> _About this task_: In the entries below, repeat only the lines between those holding "Task: Open DB Management" and "Change the Limit MHz unit dropdown", inclusive. Leave pictures out.

Material for the task Block Start

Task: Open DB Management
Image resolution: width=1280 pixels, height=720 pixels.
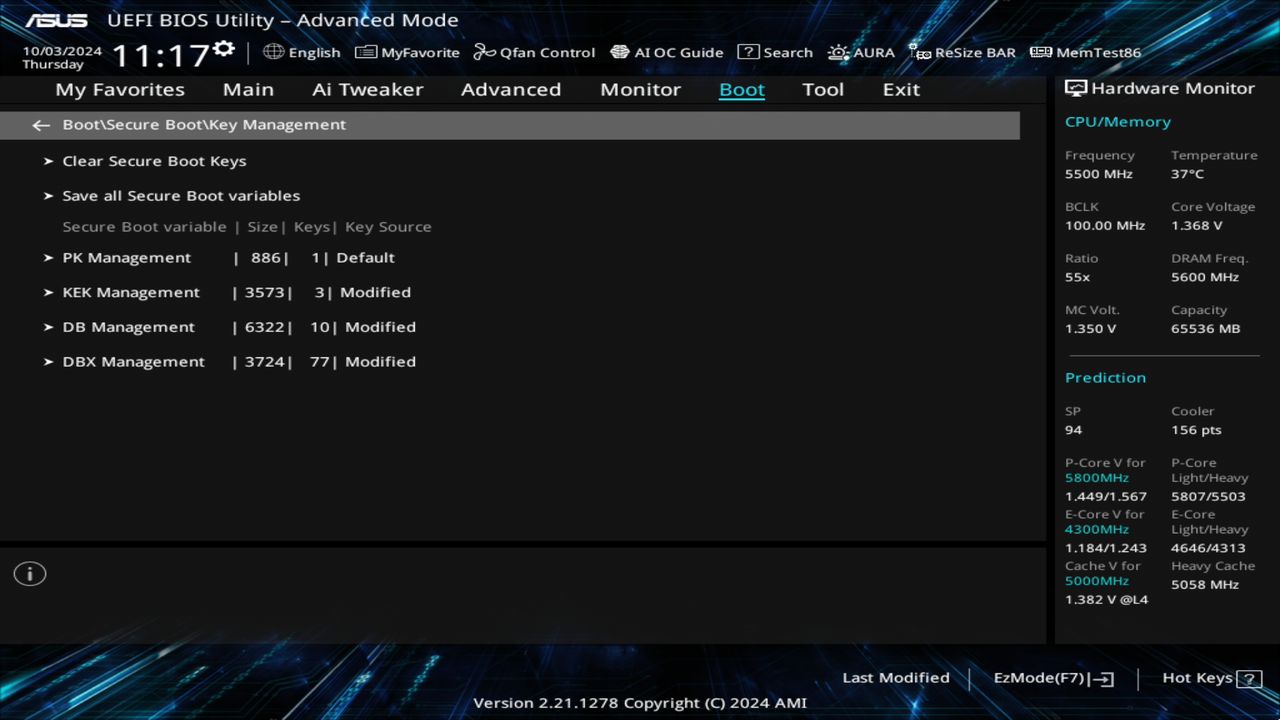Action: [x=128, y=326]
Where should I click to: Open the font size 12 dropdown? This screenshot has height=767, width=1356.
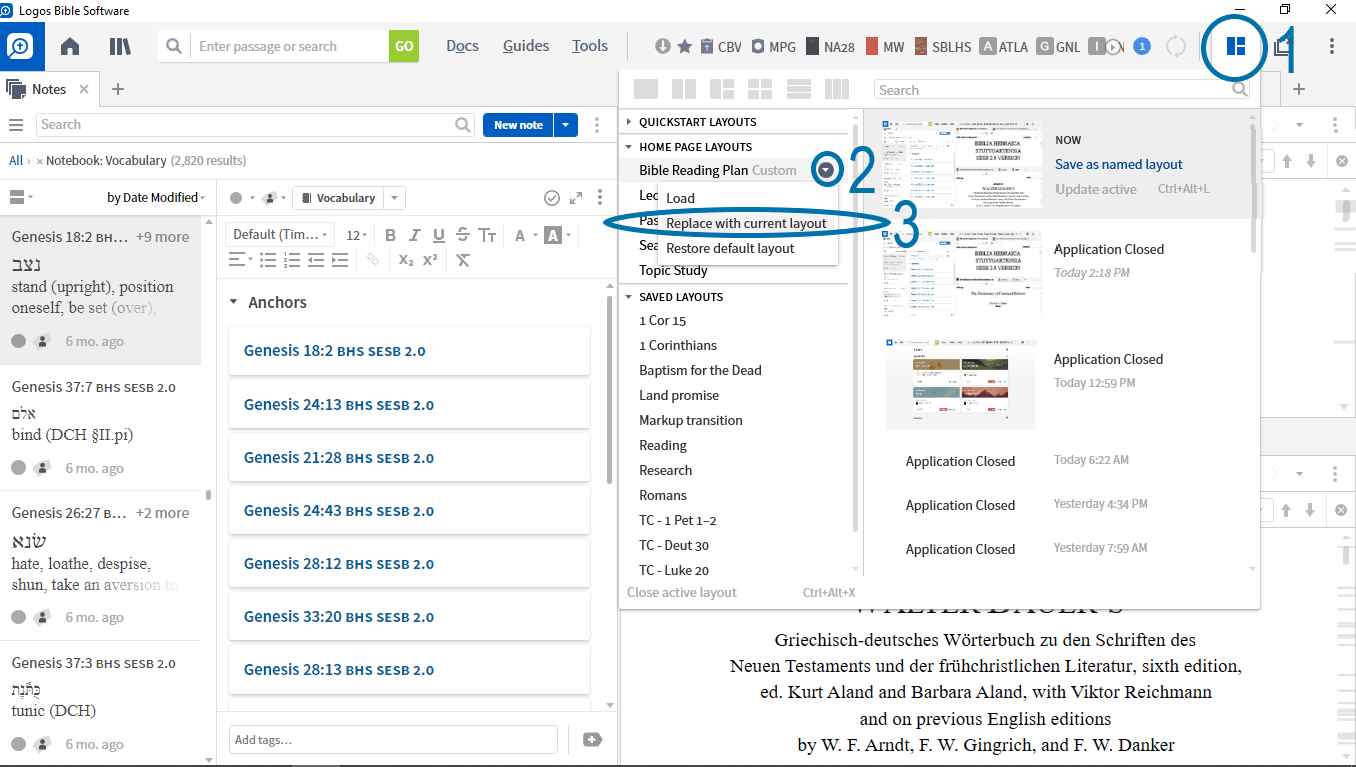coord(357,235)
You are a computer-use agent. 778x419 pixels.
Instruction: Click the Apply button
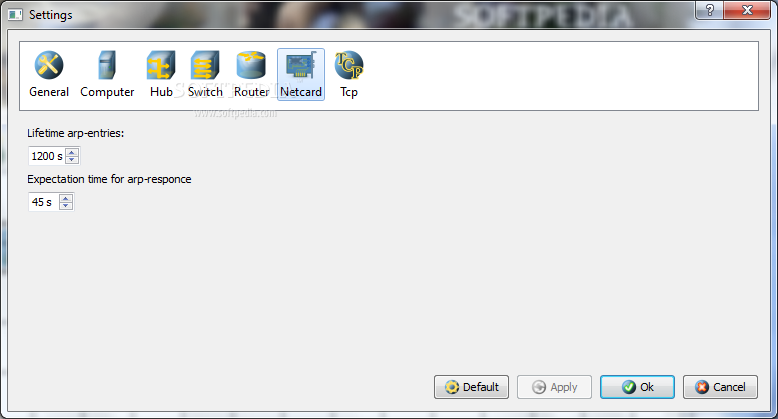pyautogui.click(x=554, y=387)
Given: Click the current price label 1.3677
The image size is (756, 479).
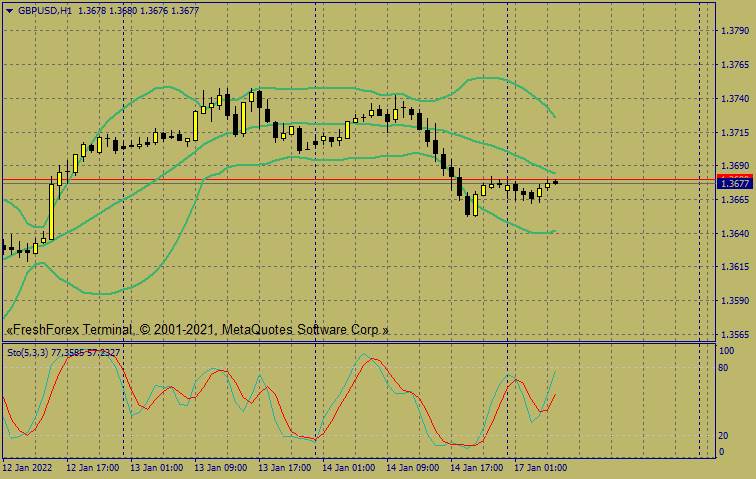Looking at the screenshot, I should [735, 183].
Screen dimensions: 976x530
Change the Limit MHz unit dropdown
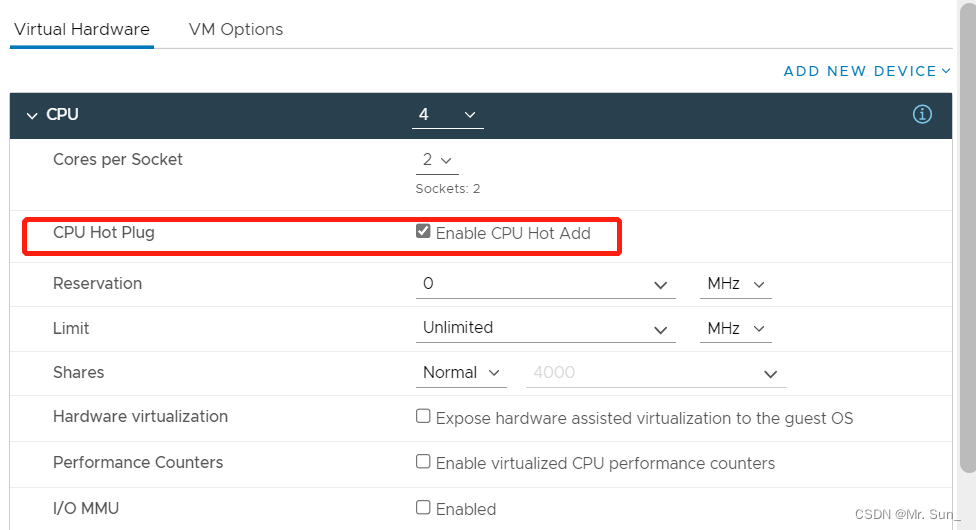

Material for the task Block End
Material for the task Block Start

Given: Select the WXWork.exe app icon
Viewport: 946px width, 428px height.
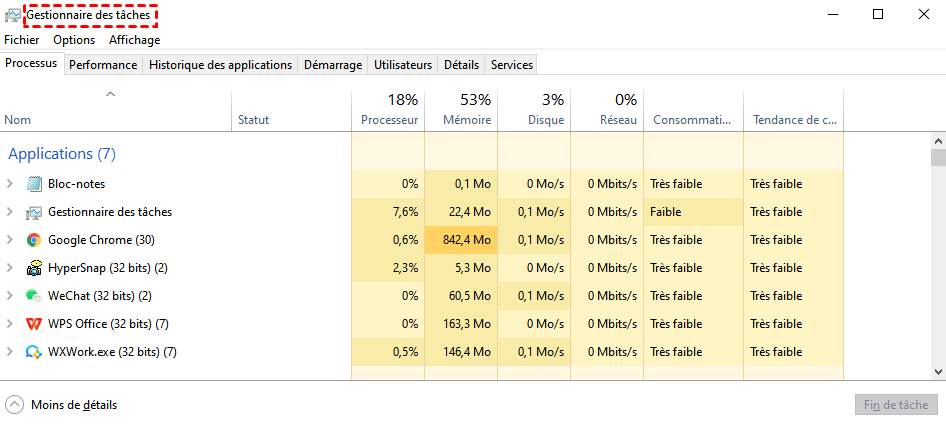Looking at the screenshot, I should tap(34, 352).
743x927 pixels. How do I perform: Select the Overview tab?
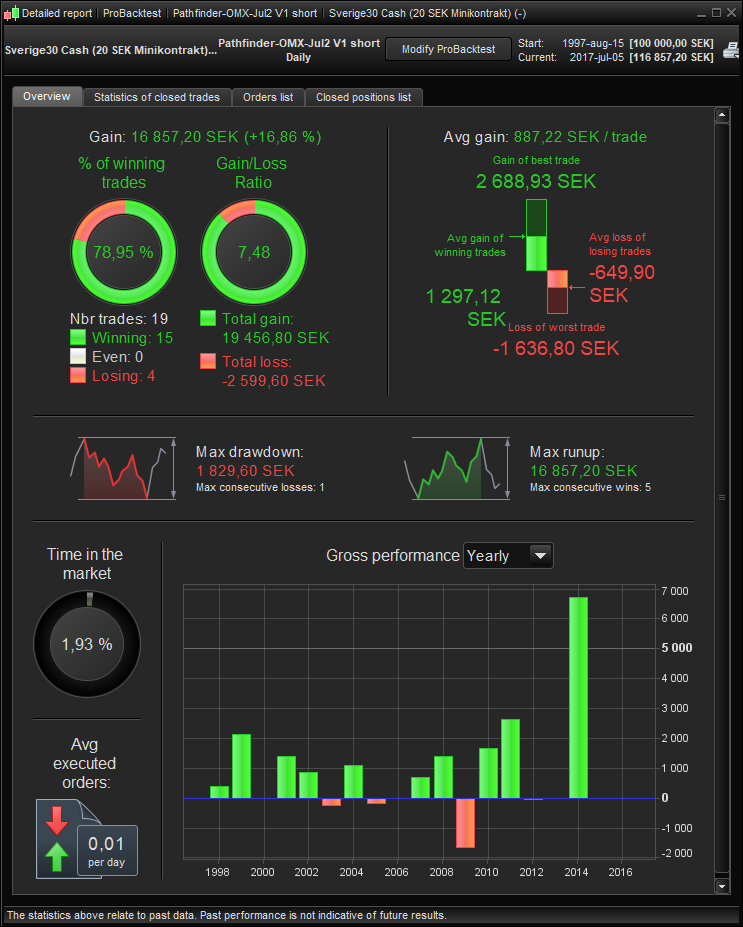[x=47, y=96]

Material for the task Block End
Material for the task Block Start

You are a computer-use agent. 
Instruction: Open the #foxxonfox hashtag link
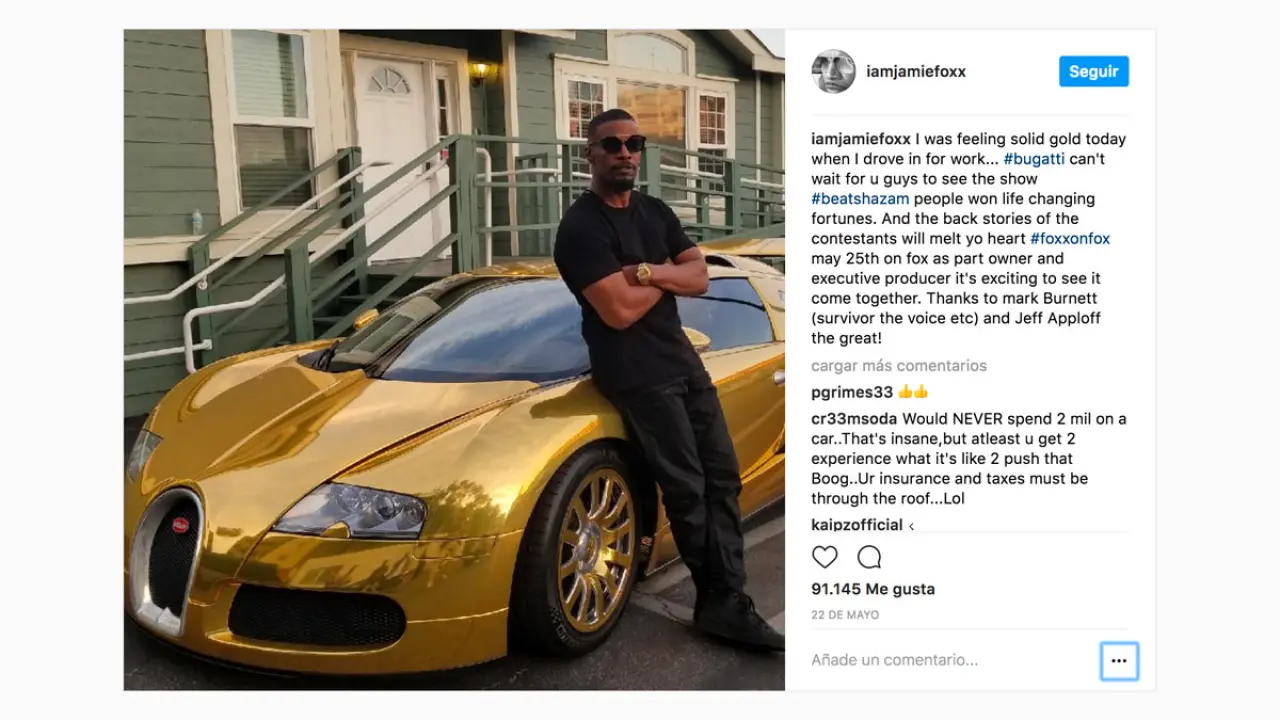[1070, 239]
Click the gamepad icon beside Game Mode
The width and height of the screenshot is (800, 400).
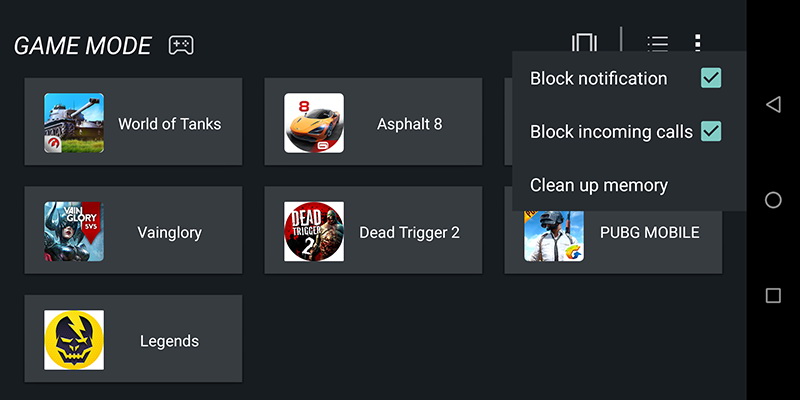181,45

Material for the task Block End

> _Result of the exercise_:
Task: Open DB Management
Image resolution: width=1280 pixels, height=720 pixels.
Action: [x=128, y=326]
Where should I click to: Open the font size 12 dropdown? This screenshot has height=767, width=1356.
coord(357,235)
You are a computer-use agent. 778x419 pixels.
Instruction: Click the Apply button
pyautogui.click(x=554, y=387)
Given: Click the current price label 1.3677
The image size is (756, 479).
Looking at the screenshot, I should [735, 183].
Screen dimensions: 976x530
Change the Limit MHz unit dropdown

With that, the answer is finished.